The likely explanation for the greater cancer cell kill by the combination treatment is that the bacteria expose the tumors to six times the amount of chemotherapy than is usually the case by improving the breakdown and dispersal of the chemotherapy’s fatty package at the tumor site.

The investigators repeated experiments using two packaged chemotherapy drugs — doxorubicin and irinotecan — and observed similar tumor-killing effects of both when used in combination with the bacteria.

"Packaged" cancer drugs currently are available in microscopic fatty capsules called liposomes which gravitate to tumors because they are too large to fit through the skins of tightly-woven blood vessels surrounding normal tissue and small enough to get through tumor vasculature.

Combining C.novyi-NT and liposomes filled with chemotherapy seems to have its synergistic effect on tumors owing to the presence of an enzyme found lurking in C. novyi-NT cultures, which Ian Cheong, Ph.D., in the Vogelstein lab dubbed liposomase.
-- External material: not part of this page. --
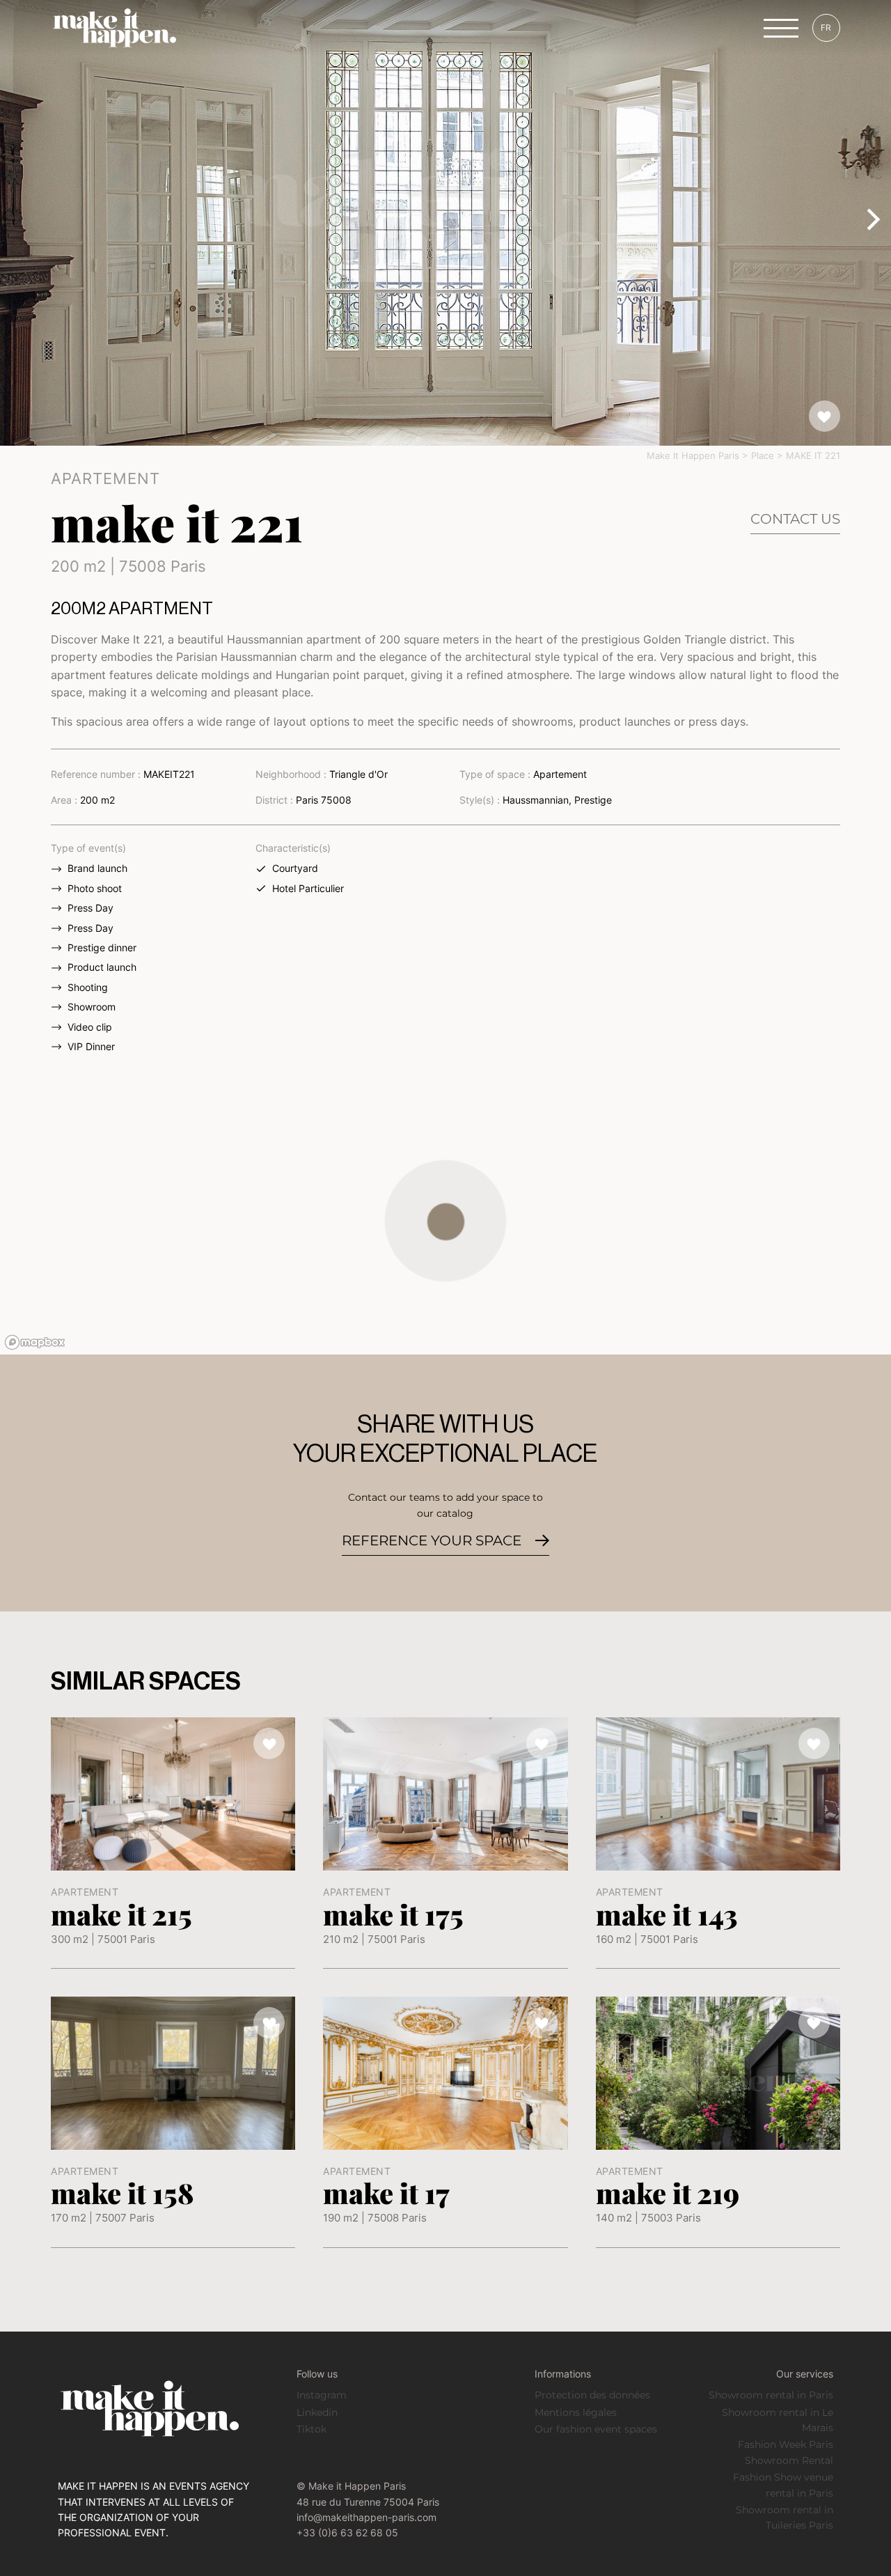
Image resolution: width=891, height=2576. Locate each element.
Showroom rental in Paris (771, 2395)
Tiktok (311, 2429)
It destroys fatty membranes and may disrupt the outer layer of liposomes releasing their drug contents.

"Drugs contained in these ‘Trojan horse’ compartments are specifically released at the tumor site by the C-novyi-NT bacteria which may improve the effectiveness and safety of the therapy," says Cheong who is the lead author of the study.

The scientists note that liposomase could be used in a variety of other targeted therapies besides the bacteria combination. Such approaches could include attaching liposomase to antibodies that have an affinity for specific tumors or adding its DNA code to gene therapy. As many drugs can be packaged within liposomes, the investigators say the approach could have general utility.

In a companion study published in the November 19 online issue of Nature Biotechnology, the Hopkins team decoded the entire C.novyi-NT genome which Zhou says "was instrumental in identifying liposomase and will help improve our bacterial-based therapies."

Preliminary safety tests of injected C. novyi-NT alone are under way in a small number of cancer patients.

The research was funded the Virginia and D.K. Ludwig Fund for Cancer Research, the Commonwealth Foundation, Miracle Foundation, and the National Institutes of Health.